For a less philosophical perspective with more images and daily doings, visit my other blog at: http://pushups-gsv.blogspot.com/















Saturday, February 27, 2010

Landing My Life's Work

There was no interview. I did not respond to a classified ad or present a resume of my qualifications. My education to this point was not going to be of assistance in this particular long-term employment venture. Really, the job fell into my lap not because I pursued it but because I ignored the possibility of it being possible . . . for me.


In a waterslide whoosh of singular effort, preceded by hours of focused breathing, convulsing physical discomfort, and orders by initialed individuals dressed in tan cotton-poly blend scrubs, my biggest job to date landed in the waiting hands of Dr. Potestio of Saint Mary Corwin Hospital in Pueblo, Colorado. At the time, all I could utter was a surprised and tiny “oh!” of exclamation. I had anticipated hours more of concentrated pushing before the arrival of this miniscule mound of pink-skinned perfection into my world. Instead, with nary a single bearing down to be executed, my first day of parenthood had begun with a wee but lusty cry from a 5-pound, 6-ounce perfectly formed baby girl.
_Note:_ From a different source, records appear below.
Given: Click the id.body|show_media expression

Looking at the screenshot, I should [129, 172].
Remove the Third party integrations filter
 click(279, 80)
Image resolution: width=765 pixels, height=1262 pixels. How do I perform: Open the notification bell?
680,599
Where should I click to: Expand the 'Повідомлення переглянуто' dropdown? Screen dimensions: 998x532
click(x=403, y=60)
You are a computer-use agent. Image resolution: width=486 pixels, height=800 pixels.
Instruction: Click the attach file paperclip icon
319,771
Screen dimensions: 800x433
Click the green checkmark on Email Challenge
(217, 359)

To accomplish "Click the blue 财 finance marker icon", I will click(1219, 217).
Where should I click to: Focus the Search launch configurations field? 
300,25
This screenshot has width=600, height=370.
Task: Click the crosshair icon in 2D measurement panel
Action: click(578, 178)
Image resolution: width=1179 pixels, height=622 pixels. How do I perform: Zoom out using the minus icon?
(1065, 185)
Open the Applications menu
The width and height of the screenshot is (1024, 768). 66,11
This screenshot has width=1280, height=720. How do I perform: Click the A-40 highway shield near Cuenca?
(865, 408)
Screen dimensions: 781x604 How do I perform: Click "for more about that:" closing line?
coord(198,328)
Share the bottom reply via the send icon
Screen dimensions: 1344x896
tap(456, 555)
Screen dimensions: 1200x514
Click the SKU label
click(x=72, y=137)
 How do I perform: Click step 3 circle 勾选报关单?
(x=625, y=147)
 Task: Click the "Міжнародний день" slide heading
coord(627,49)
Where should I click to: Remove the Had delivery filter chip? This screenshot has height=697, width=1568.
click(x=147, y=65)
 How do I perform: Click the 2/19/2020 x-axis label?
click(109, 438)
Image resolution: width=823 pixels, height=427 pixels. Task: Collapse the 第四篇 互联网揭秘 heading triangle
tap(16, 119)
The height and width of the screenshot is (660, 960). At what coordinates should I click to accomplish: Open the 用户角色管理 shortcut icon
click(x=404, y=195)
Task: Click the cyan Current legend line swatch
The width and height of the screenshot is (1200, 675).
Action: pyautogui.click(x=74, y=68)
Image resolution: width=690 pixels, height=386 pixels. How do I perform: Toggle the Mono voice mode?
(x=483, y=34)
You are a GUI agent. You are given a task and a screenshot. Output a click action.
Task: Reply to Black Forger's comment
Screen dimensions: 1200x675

Though she would leave me for the required examinations and bathing, what she had started for me – a neon-lit M-O-M on the permanent letterhead of my life – would become my ongoing work. A 24-7 bonanza of thrills, spills, and more than a few uphills.

My first test I would fail: diapering 101. Her legs were twigs I felt sure would snap if I touched them, much less moved them into position for wiping, powdering, and taping securely! “Um, here,” I mumbled, handing her back to the ward nurse on duty, “I think I’m gonna need one more day before I tackle this. Let her put on some weight or something!” However, by that night, I could boast that she had ‘latched on’ as they say in the La Leche League handouts. We passed those twilight hours in a fog of fatigue and wonderment – me in my hospital gown and her in the knit cap and baby gown she would have to wear for her maiden voyage to her first home because her ignorant young father told her naïve young mother that we didn’t need to pack an outfit because the hospital gave them to all the new babies.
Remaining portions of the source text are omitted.